Two of my other roommates work in Magic Kingdom; they leave for work late, typically, and don't return until the ungodly early hours of the next morning. They each share a room with someone from Entertainment; they work fairly regular hours in the middle of the day, sometimes earlier, sometimes later, but never arriving home at the four or five in the morning that the other two experience.

One night, the two girls in Entertainment decided it would be wisest to share a room. It made sense, after all; this way, the people with similar schedules would be rooming together, and wouldn't have to worry about waking someone up as they came in, or disturbing someone who'd just fallen asleep as they were leaving. They moved everything quickly and neatly; I hardly noticed that any change had been made until they told me.

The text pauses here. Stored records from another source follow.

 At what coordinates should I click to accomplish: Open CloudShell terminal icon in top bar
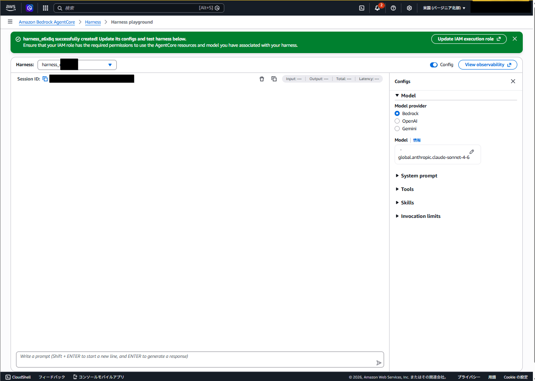point(362,8)
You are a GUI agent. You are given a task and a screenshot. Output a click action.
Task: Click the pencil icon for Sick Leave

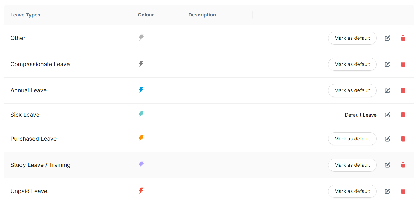387,115
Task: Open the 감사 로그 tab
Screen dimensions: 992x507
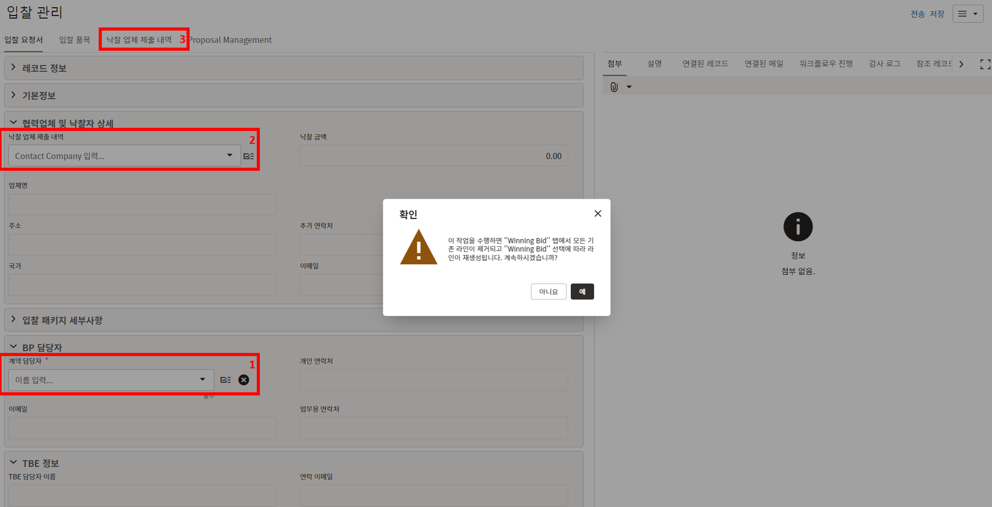Action: [x=884, y=64]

I went to my room and was watching a video on my computer, and when it ended, I managed to catch the end of a row between two of the former roommates. Apparently, it was a huge inconvenience on the part of one of the girls who hadn't moved that she had a new roommate (despite the fact that we all live in the same apartment). How she figured this, I'm not sure; she knew the person sleeping across from her already, she wouldn't have to worry about waking her up when she came in, nor being awoken just as she'd fallen asleep. None of her stuff had been touched during the move; in fact, the girl who switched out of that room left her TV for her to watch, since she'd become used to it.

"...You've never lived with other people before, you've never had a roommate, you don't know how this works. You didn't take into account how much of an inconvenience this would be on my part. You think this was an adult decision, but it wasn't; it was just stupid." - Insert slightly fumbled explanation - "No, I don't even want to talk about it right now. I can't talk to you about it. Maybe in a few days when I've cooled down, but don't even go there."

Perhaps it's because I don't particularly get along with the aforementioned roommate that I scoff at her condescending speech, but the aggravation the simple switch of beds caused was blown out of proportion for people who are considered mature enough to live on their own. Others may disagree; Lindsey thinks she is perfectly justified in her anger.

Whatever the justification, it only adds to the small voice that would rather enjoy it if my program were coming to a close and I was looking forward to returning to school. Not that I would leave if I were given the chance; I have gotten to really like a lot of the people who I work with, and I'm too stubborn (I think) to quit not even halfway through my second internship with Disney, but walking through Target's back to school display had me wishing I was ready to buy pencils and college ruled notebooks in preparation for another grueling semester of school. Nerd that I am, I always wished summer was shorter, and about this time I am always ready to return to school, no matter how eager I was at the end of the previous academic year to finish it.

Amber Contemplates the Future

Nothing truly exciting is on the horizon for me. I'm starting research into the Worldwide Conservation Program for an article for Celebrations magazine, and am trying to focus on keeping my room clean for more than a day. I'm seeing Harry Potter and the Deathly Hallows, Part Two for a third time Tuesday before work with Lindsey and possibly a few others (though I have no idea who). And I suppose I shall continue to attempt to figure out what in the world I'm going to do when college is over, although I have a feeling any plans I make will inevitably be dashed before I even make it into my Masters program.

Oh, the life of the young, where roommate drama is the highlight of the week, and laundry sits in the basket for four days before it's folded and hung up.